## PASSAGE PROVIDED
Brazilian business consultant and academic (1946–2025)

Stephen Charles Kanitz (31 January 1946 – 24 November 2025) was a Brazilian business consultant, lecturer, academic and writer.

==Academic life==
Kanitz held a D.Sc. in Accounting from University of São Paulo, Master's degree in Business Administration from Harvard Business School and bachelor's degree in accounting from the University of São Paulo, where he held a Professorship, as Full Professor.

==Professional life==
In 1974, Kanitz helped introduce credit scoring in Brazil, in a famous article Como Prever Falências, helping higher risk and poorer people access to bank credit.

In 1975, he created the annual award for the Best Run Company of Brazil, Melhores e Maiores for Revista Exame, initiating a movement that became known as benchmarking, just as Tom Peters did with his American 1981 book 'In Search of Excellence'.

In 1992, he was one of the leaders in Brazil for Social Responsibility, creating the first site for volunteer work, www.voluntarios.com.br. He also created one of the first sites in the world for internet charity donations, www.filantropia.org.

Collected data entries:
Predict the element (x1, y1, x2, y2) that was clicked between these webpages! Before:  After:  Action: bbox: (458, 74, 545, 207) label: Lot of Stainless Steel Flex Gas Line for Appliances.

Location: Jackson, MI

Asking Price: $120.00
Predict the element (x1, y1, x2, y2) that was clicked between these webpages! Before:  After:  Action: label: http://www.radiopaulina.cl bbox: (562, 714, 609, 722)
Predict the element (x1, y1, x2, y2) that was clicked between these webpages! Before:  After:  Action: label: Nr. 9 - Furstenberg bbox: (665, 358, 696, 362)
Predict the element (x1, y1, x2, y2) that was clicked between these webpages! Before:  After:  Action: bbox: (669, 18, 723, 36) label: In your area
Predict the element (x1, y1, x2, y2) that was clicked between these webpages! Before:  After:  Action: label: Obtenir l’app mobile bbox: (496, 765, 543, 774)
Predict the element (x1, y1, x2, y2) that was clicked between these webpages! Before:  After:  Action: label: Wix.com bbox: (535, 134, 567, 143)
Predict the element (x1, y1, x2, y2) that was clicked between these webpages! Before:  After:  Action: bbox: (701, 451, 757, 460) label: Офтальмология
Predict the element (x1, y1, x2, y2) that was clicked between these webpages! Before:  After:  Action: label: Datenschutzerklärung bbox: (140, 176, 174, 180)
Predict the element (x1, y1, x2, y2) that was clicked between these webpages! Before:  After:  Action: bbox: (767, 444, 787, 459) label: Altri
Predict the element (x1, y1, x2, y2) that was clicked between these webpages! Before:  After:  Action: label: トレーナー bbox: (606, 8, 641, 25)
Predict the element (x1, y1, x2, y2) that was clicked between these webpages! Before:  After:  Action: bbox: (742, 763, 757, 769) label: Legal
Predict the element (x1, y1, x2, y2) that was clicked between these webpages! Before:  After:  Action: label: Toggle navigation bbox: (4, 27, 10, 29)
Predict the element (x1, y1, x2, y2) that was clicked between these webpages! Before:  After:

## TASK OBJECTIVE
Go on with the biography of Stephen Kanitz, starting right after its last sentence.

## OUTPUT OF THE TASK
In 1994, he created the Best Run Charity Award, the Prêmio Bem Eficiente, that every year awards the best 50 best run charities of Brazil.

==Personal life and death==
Kanitz belonged to the Anglican Church of São Paulo. He died on 24 November 2025, at the age of 79.

==Books==
Kanitz was the author of Brazil: The Emerging Economic Boom 1995-2005 (ISBN 0070340846), which won the Jabuti Prize of 1995 in non-fiction, and periodically wrote for Veja magazine. He wrote 13 books.

Família acima de tudo was launched in Brazil in December 2009 (ISBN 9788578600631).

He was also co-author of Contabilidade Introdutória, which has sold 5 million copies, and is the leading textbook in accounting.

Other books include:

- Controladoria
- O Parecer do Auditor
- Os 50 Melhores Artigos
- Ponto de Vista, with Roberto Campos.